## What is required
Reproduce the records below, exchanging every occurrence of "station circle" for "station marker" and leaving everything else unchanged.

## Information supplied
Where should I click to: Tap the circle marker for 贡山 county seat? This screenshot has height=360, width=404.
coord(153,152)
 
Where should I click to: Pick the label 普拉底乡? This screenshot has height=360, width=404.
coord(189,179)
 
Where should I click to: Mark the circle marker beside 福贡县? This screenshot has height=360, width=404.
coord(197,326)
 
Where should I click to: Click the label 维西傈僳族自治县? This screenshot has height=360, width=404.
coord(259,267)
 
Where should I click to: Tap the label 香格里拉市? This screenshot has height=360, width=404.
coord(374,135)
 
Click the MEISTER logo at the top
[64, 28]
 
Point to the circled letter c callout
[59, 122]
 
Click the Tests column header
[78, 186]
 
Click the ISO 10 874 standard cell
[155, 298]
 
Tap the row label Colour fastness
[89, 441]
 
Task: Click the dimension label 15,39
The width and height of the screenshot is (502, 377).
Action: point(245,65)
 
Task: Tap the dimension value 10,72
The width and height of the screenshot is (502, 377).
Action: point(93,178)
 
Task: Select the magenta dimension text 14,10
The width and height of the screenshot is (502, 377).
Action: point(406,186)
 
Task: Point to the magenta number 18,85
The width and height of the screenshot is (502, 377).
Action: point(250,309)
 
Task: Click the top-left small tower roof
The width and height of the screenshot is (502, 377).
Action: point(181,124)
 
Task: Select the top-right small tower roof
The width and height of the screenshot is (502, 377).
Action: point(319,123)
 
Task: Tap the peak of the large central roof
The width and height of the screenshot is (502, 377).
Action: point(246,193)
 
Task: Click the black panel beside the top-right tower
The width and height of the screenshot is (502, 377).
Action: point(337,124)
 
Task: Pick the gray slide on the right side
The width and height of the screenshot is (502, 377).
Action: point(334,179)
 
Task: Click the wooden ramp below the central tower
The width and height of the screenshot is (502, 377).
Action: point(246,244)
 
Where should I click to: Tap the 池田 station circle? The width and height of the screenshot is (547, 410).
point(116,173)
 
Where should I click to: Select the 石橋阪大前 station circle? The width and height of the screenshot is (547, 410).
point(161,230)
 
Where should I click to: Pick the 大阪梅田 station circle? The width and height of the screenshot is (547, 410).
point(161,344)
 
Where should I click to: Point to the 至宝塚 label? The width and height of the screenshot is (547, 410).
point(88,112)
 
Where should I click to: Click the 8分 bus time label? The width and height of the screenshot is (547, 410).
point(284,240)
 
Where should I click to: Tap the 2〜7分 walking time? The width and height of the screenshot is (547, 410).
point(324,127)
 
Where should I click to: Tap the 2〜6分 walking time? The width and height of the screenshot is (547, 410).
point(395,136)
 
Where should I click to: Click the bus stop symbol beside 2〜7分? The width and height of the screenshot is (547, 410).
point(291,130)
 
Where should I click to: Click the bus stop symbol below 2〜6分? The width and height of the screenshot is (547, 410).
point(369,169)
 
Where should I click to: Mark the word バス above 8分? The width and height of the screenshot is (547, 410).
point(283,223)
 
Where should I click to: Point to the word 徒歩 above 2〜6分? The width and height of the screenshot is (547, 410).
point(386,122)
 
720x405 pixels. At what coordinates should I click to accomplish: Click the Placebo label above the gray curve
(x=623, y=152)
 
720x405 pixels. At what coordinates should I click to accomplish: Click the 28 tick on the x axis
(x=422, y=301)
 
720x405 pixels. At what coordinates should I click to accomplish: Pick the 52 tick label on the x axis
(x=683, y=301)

## Solved problem
Where should I click to: Tap the circle marker for 贡山 county seat? This screenshot has height=360, width=404.
coord(153,152)
 
Where should I click to: Pick the label 普拉底乡? This screenshot has height=360, width=404.
coord(189,179)
 
Where should I click to: Mark the circle marker beside 福贡县? This screenshot has height=360, width=404.
coord(197,326)
 
Where should I click to: Click the label 维西傈僳族自治县? This screenshot has height=360, width=404.
coord(259,267)
 
Where should I click to: Tap the label 香格里拉市? This screenshot has height=360, width=404.
coord(374,135)
 
Click the MEISTER logo at the top
[64, 28]
 
Point to the circled letter c callout
[59, 122]
 
Click the Tests column header
[78, 186]
 
Click the ISO 10 874 standard cell
[155, 298]
 
Tap the row label Colour fastness
[89, 441]
 
Task: Click the dimension label 15,39
The width and height of the screenshot is (502, 377).
Action: point(245,65)
 
Task: Tap the dimension value 10,72
The width and height of the screenshot is (502, 377).
Action: point(93,178)
 
Task: Select the magenta dimension text 14,10
The width and height of the screenshot is (502, 377).
Action: point(406,186)
 
Task: Point to the magenta number 18,85
The width and height of the screenshot is (502, 377).
Action: point(250,309)
 
Task: Click the top-left small tower roof
The width and height of the screenshot is (502, 377).
Action: point(181,124)
 
Task: Select the top-right small tower roof
The width and height of the screenshot is (502, 377).
Action: point(319,123)
 
Task: Tap the peak of the large central roof
The width and height of the screenshot is (502, 377).
Action: point(246,193)
 
Task: Click the black panel beside the top-right tower
The width and height of the screenshot is (502, 377).
Action: point(337,124)
 
Task: Pick the gray slide on the right side
The width and height of the screenshot is (502, 377).
Action: point(334,179)
 
Task: Click the wooden ramp below the central tower
The width and height of the screenshot is (502, 377).
Action: point(246,244)
 
Where should I click to: Tap the 池田 station marker? The width and height of the screenshot is (547, 410).
point(116,173)
 
Where should I click to: Select the 石橋阪大前 station marker? The width and height of the screenshot is (547, 410).
point(161,230)
 
Where should I click to: Pick the 大阪梅田 station marker? The width and height of the screenshot is (547, 410).
point(161,344)
 
Where should I click to: Point to the 至宝塚 label? The width and height of the screenshot is (547, 410).
point(88,112)
 
Where should I click to: Click the 8分 bus time label? The width and height of the screenshot is (547, 410).
point(284,240)
 
Where should I click to: Tap the 2〜7分 walking time? The width and height of the screenshot is (547, 410).
point(324,127)
 
Where should I click to: Tap the 2〜6分 walking time? The width and height of the screenshot is (547, 410).
point(395,136)
 
Where should I click to: Click the bus stop symbol beside 2〜7分? The width and height of the screenshot is (547, 410).
point(291,130)
 
Where should I click to: Click the bus stop symbol below 2〜6分? The width and height of the screenshot is (547, 410).
point(369,169)
 
Where should I click to: Mark the word バス above 8分? The width and height of the screenshot is (547, 410).
point(283,223)
 
Where should I click to: Point to the word 徒歩 above 2〜6分? The width and height of the screenshot is (547, 410).
point(386,122)
 
720x405 pixels. At what coordinates should I click to accomplish: Click the Placebo label above the gray curve
(x=623, y=152)
 
720x405 pixels. At what coordinates should I click to accomplish: Click the 28 tick on the x axis
(x=422, y=301)
 
720x405 pixels. At what coordinates should I click to accomplish: Pick the 52 tick label on the x axis
(x=683, y=301)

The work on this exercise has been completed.